Empty Glasses Post Winery Tour


Francis Ford Coppola Winery up in Sonoma Valley was the last winery we visited.  Really more of a gift shop/movie memorabilia showcase/restaurant/pool than a winery, this was my least favorite.  If you're a big fan of Coppola's movies, you'll get a kick out of the memorabilia on display, but if you're looking for a more traditional winery, this isn't it.

Cypress Tunnel at Point Reyes

Although not in Napa Valley, we ventured out to Point Reyes on a windy evening.  The cypress grove was on my bucket list.

A long walk to see the lighthouse was a bit underwhelming.  I'm sure  if I had been dressed more appropriately for the weather and the wind wasn't howling and my ears weren't aching I would have appreciated it more.  Looking at the photo now in the comfort of my home I appreciate it infinitely more.



The drive back to Napa was gorgeous at dusk. Good-bye California!
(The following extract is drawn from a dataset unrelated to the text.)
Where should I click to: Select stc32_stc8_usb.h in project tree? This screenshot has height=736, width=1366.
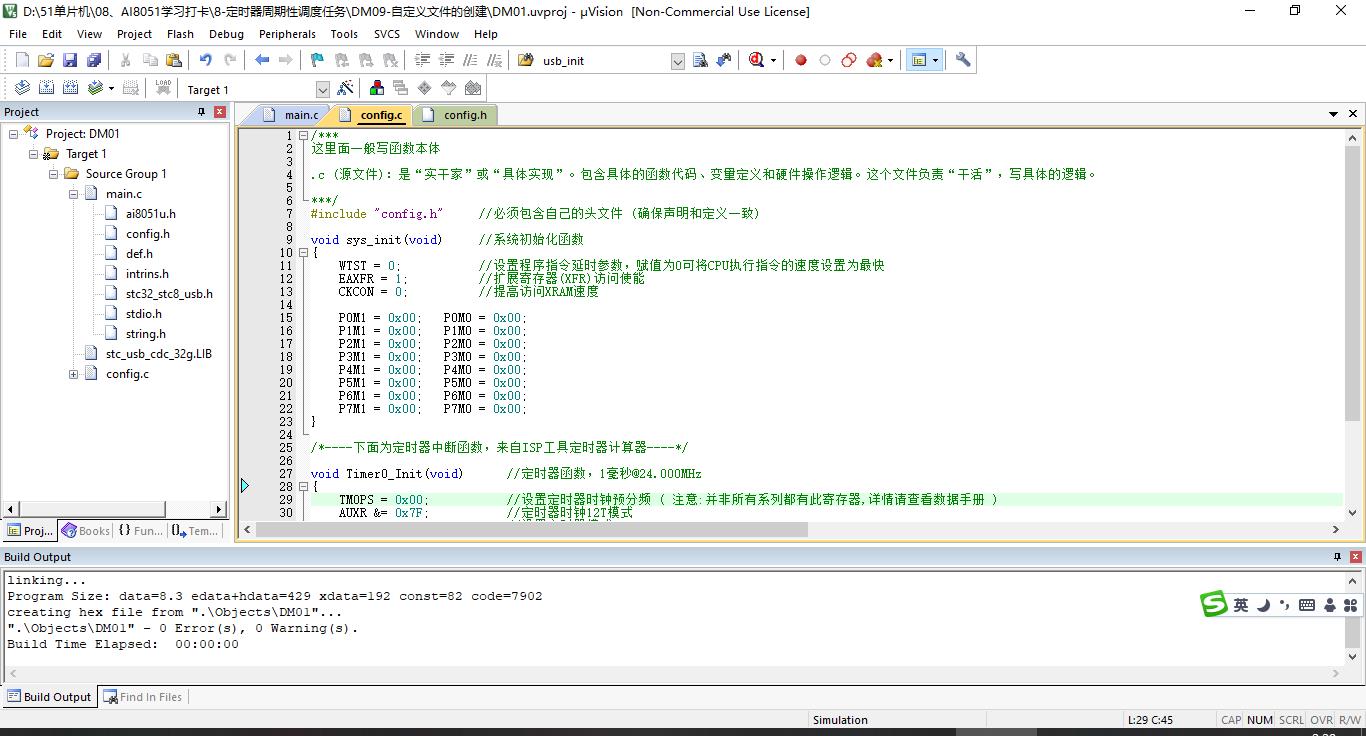coord(168,294)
Until next time!

Tools I used to create the photos this post:  Canon EOS 6D, Canon EF 17-40mm f/4L USMCanon EF 50mm f/1.4 USMCanon 24-105mm f/4L F/4.0L IS EF USM AF Lens, Zenitar 16mm f/2.8 Fisheye , Adobe Photoshop CS6

Monday, August 25, 2014

Back to School!

Now that summer is almost over, I will return to my full-time profession, teaching, after labor day.  This morning I went into my classroom to set it up, and I just happened to bring along my 6D, 17-40 and 50mm lenses, along with my tripod.  What I ended up with was a little time lapse.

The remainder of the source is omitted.